March 12, 2014
The Ponzi Scheme Fraud from Stanford Financial Group
Upon finding a discussion for a posing ethical dilemma in business today, I came across a recent development to an ongoing issue in both national and fairly local news. The Stanford Financial Group, which is an expanded financial firm based nearby in Houston, has been under investigation for “a massive ongoing fraud” using a Ponzi scheme in which investors are paid back their own money or some money from another investor. The reason this topic interests me is that the company seems to be having trouble deciphering where to place blame and no one under indictment wanted to accept any responsibility. Secondly, argument continues as to the mis-handling of The Securities and Exchange commission, charged with oversight of all investment practices. The other main issue is on how to compensate the thousands of people who have been wronged by the company’s sabotage. After several court appeal and as new evidence surfaced, the main perpetrators were eventually brought to justice. While this was an important act to accomplish, many victims and financial analysts say the focus has been skewed all along and that is time to stop playing blame-games and start fixing the problem, and I agree.

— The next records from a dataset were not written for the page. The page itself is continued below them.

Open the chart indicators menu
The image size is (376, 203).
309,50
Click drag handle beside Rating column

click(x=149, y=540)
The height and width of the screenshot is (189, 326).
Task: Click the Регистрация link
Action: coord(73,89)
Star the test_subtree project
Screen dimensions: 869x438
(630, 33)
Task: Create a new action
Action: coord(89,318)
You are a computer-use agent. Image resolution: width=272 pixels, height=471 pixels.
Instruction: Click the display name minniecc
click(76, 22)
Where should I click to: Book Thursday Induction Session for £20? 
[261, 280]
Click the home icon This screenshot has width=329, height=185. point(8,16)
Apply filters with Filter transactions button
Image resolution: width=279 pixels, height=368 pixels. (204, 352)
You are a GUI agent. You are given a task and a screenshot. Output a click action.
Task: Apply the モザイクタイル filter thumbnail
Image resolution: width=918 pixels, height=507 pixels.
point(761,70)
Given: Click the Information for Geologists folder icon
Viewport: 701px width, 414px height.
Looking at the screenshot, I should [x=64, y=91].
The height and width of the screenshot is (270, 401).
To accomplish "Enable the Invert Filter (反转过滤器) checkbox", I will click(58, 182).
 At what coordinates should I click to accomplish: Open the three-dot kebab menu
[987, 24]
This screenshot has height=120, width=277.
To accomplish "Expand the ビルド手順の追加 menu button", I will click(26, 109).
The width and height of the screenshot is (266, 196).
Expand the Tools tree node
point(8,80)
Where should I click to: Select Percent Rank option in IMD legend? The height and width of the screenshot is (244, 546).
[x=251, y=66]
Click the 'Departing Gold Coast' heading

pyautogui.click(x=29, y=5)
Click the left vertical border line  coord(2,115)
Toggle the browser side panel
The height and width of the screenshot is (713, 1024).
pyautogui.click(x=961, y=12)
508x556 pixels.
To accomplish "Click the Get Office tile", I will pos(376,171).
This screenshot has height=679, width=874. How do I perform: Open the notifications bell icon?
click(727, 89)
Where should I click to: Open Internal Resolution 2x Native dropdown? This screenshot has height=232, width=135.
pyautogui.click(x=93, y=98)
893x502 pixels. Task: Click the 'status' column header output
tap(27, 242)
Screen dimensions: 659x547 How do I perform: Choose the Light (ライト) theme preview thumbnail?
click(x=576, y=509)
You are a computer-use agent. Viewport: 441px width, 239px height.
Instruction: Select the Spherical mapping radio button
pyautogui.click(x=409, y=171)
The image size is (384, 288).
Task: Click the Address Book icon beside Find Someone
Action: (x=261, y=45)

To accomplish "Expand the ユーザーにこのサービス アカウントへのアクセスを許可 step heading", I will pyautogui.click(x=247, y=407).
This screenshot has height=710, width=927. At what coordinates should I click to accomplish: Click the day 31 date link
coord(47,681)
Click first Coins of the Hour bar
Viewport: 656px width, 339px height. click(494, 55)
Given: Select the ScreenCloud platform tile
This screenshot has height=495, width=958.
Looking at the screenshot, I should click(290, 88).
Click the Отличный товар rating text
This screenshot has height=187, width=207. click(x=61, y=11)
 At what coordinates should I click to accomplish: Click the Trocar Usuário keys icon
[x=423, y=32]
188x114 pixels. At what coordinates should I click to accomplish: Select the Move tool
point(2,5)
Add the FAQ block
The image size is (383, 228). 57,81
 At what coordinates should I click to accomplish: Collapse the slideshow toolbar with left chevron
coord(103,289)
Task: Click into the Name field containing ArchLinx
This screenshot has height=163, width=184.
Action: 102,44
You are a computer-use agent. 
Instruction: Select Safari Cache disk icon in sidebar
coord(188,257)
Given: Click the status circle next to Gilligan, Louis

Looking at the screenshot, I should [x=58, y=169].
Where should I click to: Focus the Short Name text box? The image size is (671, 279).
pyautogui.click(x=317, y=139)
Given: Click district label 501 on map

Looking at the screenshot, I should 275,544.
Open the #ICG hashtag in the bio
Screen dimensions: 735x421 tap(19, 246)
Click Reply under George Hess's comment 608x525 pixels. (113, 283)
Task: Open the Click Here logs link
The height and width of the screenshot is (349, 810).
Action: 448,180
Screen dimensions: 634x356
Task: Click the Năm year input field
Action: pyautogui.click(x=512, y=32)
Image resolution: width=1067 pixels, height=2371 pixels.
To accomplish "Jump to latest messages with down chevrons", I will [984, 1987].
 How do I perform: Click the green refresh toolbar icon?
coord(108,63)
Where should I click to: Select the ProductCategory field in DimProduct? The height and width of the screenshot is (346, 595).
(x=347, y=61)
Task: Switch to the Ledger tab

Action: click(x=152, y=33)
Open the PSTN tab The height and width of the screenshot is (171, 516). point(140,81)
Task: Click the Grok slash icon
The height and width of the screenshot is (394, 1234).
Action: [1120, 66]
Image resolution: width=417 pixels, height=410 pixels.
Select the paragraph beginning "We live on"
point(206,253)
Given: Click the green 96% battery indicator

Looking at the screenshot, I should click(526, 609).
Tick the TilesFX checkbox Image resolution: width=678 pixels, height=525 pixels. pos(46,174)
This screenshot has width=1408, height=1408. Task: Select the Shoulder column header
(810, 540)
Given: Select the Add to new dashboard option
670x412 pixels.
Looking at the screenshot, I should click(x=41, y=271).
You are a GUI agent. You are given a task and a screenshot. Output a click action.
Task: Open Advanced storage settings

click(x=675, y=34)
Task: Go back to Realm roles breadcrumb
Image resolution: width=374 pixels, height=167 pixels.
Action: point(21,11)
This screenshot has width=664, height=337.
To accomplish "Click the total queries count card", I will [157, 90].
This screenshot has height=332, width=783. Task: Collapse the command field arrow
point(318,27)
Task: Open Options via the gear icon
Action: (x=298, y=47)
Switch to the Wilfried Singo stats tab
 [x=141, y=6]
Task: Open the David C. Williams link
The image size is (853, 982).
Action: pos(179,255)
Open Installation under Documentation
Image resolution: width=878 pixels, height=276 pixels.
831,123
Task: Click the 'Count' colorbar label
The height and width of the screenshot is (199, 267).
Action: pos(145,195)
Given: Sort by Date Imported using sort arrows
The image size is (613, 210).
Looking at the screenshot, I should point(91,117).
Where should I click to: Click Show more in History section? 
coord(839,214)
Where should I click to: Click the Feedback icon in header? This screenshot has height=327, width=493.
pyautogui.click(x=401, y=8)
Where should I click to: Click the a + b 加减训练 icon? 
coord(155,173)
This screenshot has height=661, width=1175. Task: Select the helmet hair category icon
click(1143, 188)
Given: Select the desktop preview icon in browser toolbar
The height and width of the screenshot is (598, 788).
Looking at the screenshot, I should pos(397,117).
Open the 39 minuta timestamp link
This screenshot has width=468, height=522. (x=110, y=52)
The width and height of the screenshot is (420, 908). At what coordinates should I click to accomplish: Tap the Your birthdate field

The key player in this whole scam is Texas financier Allen Stanford who concealed the theft of billions of dollars from investors at his offshore bank. He told CD buyers their money was invested in conservative liquid assets and were cared by international money managers that proved recently to be non-existant. While Stanford admits to being careless with his company’s policies, he claims that there are other parties involved that should be taken into consideration. Laura Pendergest-Holt was also tried as the chief accounting officer of Stanford Financial Group. She is the global controller for the company and played a vital role into allocating the fraudulent...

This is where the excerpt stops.